Collected data:

__________

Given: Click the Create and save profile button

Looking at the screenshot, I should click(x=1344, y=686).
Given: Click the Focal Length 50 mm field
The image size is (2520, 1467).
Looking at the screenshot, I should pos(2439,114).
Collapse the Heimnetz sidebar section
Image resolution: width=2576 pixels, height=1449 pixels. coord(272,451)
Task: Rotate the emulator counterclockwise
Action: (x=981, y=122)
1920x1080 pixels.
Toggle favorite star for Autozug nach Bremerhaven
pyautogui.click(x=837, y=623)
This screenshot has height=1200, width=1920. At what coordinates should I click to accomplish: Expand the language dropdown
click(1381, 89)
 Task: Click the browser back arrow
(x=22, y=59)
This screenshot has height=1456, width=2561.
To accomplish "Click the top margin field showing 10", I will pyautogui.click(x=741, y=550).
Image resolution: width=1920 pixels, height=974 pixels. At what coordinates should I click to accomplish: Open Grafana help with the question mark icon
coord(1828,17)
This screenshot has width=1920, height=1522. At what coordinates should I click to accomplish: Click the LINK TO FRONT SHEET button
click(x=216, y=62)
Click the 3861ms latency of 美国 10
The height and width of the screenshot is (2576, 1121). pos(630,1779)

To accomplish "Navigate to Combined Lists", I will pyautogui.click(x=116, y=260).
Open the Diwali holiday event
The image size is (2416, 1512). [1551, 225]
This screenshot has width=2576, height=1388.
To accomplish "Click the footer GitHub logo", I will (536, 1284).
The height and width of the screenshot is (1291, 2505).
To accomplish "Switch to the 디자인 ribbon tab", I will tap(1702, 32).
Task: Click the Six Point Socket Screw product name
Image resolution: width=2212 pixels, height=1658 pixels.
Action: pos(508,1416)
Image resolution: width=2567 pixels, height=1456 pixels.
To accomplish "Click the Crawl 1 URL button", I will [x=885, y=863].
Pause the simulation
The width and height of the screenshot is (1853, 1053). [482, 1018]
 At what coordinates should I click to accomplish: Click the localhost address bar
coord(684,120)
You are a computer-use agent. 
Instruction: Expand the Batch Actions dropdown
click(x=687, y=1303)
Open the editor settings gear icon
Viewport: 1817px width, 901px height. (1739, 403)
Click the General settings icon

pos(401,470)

__________

**What to do**
From the first line to the last, return the data above exactly.

**Response**
Given: Click the Create and save profile button

Looking at the screenshot, I should click(x=1344, y=686).
Given: Click the Focal Length 50 mm field
The image size is (2520, 1467).
Looking at the screenshot, I should pos(2439,114).
Collapse the Heimnetz sidebar section
Image resolution: width=2576 pixels, height=1449 pixels. coord(272,451)
Task: Rotate the emulator counterclockwise
Action: (x=981, y=122)
1920x1080 pixels.
Toggle favorite star for Autozug nach Bremerhaven
pyautogui.click(x=837, y=623)
This screenshot has height=1200, width=1920. At what coordinates should I click to accomplish: Expand the language dropdown
click(1381, 89)
 Task: Click the browser back arrow
(x=22, y=59)
This screenshot has height=1456, width=2561.
To accomplish "Click the top margin field showing 10", I will pyautogui.click(x=741, y=550).
Image resolution: width=1920 pixels, height=974 pixels. At what coordinates should I click to accomplish: Open Grafana help with the question mark icon
coord(1828,17)
This screenshot has width=1920, height=1522. At what coordinates should I click to accomplish: Click the LINK TO FRONT SHEET button
click(x=216, y=62)
Click the 3861ms latency of 美国 10
The height and width of the screenshot is (2576, 1121). pos(630,1779)

To accomplish "Navigate to Combined Lists", I will pyautogui.click(x=116, y=260).
Open the Diwali holiday event
The image size is (2416, 1512). [1551, 225]
This screenshot has width=2576, height=1388.
To accomplish "Click the footer GitHub logo", I will (536, 1284).
The height and width of the screenshot is (1291, 2505).
To accomplish "Switch to the 디자인 ribbon tab", I will tap(1702, 32).
Task: Click the Six Point Socket Screw product name
Image resolution: width=2212 pixels, height=1658 pixels.
Action: pos(508,1416)
Image resolution: width=2567 pixels, height=1456 pixels.
To accomplish "Click the Crawl 1 URL button", I will [x=885, y=863].
Pause the simulation
The width and height of the screenshot is (1853, 1053). [482, 1018]
 At what coordinates should I click to accomplish: Click the localhost address bar
coord(684,120)
You are a computer-use agent. 
Instruction: Expand the Batch Actions dropdown
click(x=687, y=1303)
Open the editor settings gear icon
Viewport: 1817px width, 901px height. (1739, 403)
Click the General settings icon

pos(401,470)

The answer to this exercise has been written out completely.